Closely associated with ‘symbolic violence’ is the concept of ‘authoritative knowledge‘, knowledge that has more authority than other forms of knowledge, because it better explains the state of the world or because it comes from more powerful parties (and usually both), making those others forms of knowledge fade into the background. It is not about the correctness of the knowledge, but about the validity. For example, in the days when the Church said the Earth was flat, this was authoritative knowledge and it was considered heresy to argue against it. Another example: the witch persecution, which kept Europe in its grip for some three hundred years (from 1450 to 1750), was perpetuated and sanctioned by the institutionalised powers. Both the scientists who claimed that the earth was round and the (mostly) older women who worked as naturopaths, healers and midwives shared non-authoritative knowledge. The type of knowledge they did bring could be classified as ‘uncomfortable knowledge’, knowledge that has the potential to disrupt the status quo, but which also has negative consequences if not applied. We see here that knowledge is not only power, but that power also leads to (sometimes unjustified recognition of) knowledge!

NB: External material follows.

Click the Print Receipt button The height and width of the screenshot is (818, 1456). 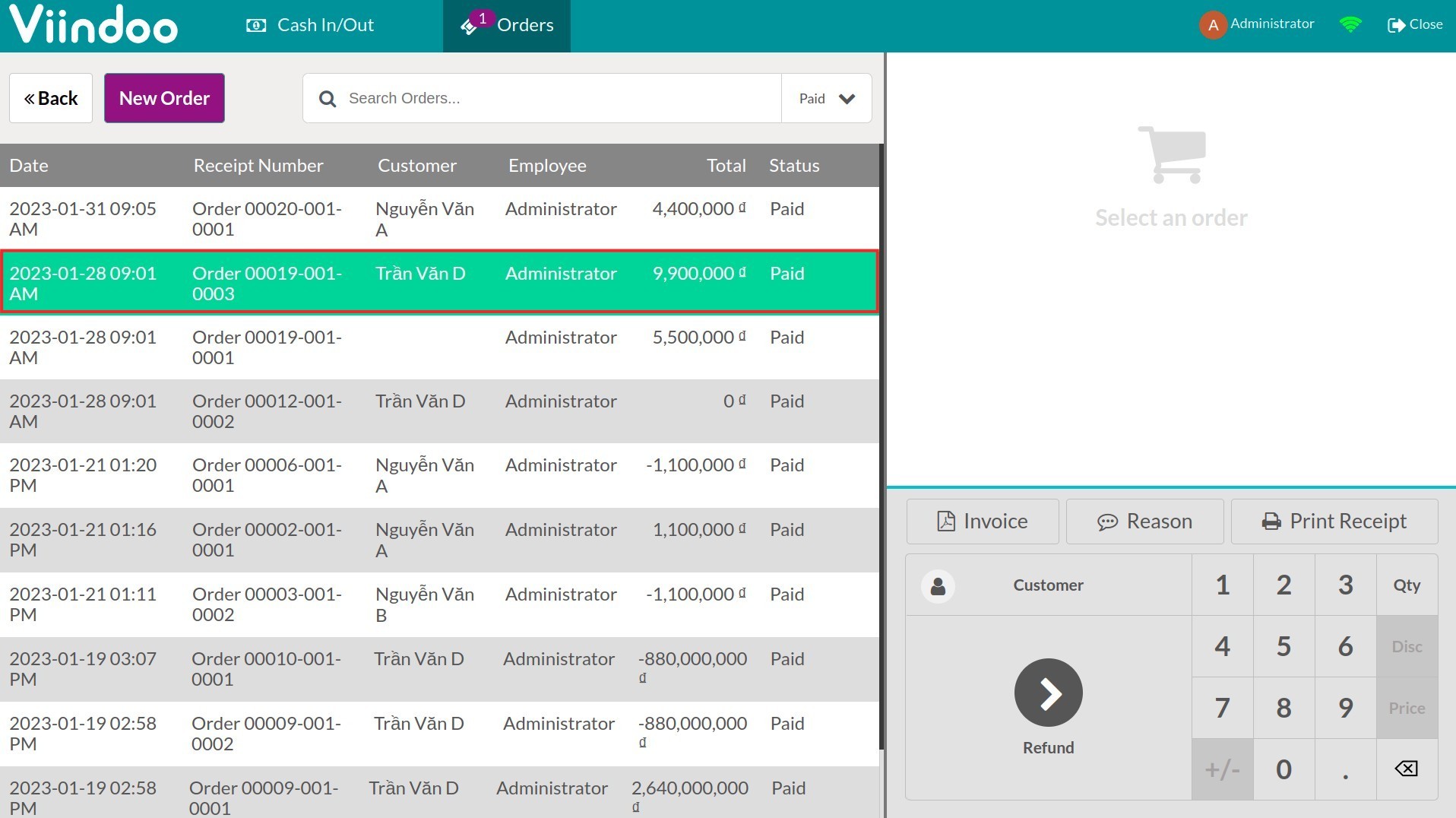tap(1334, 522)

Young children have deep-seated needs and, in addition, an extensive set of rights, such as those laid down in the UN Convention on the Rights of the Child, which has also been ratified by the Netherlands. As a result, adults have important responsibilities. When problems arise in a child’s life or when there is trauma, in many cases we will also encounter the impact of symbolic violence, authoritative knowledge and resistance to uncomfortable knowledge. When these set the tone, it is very difficult to properly represent the child’s interests. It can therefore help to know those concepts and to see that they are anchored within the (family) system. Then it becomes easier to recognise them, which, in turn, can help to jointly determine the direction of necessary change. So here, there is also co-creation: children cannot effectuate their personal well-being on their own. In all kinds of environments, this requires a conscious, sensitive attitude from adults.
We hope that by explaining a number of important concepts we can contribute to a better understanding of various interactions and patterns and we will refer to this and other blogs where appropriate, so that knowledge is not so much power, but rather strength that can be put to use for collectively creating health and wellbeing!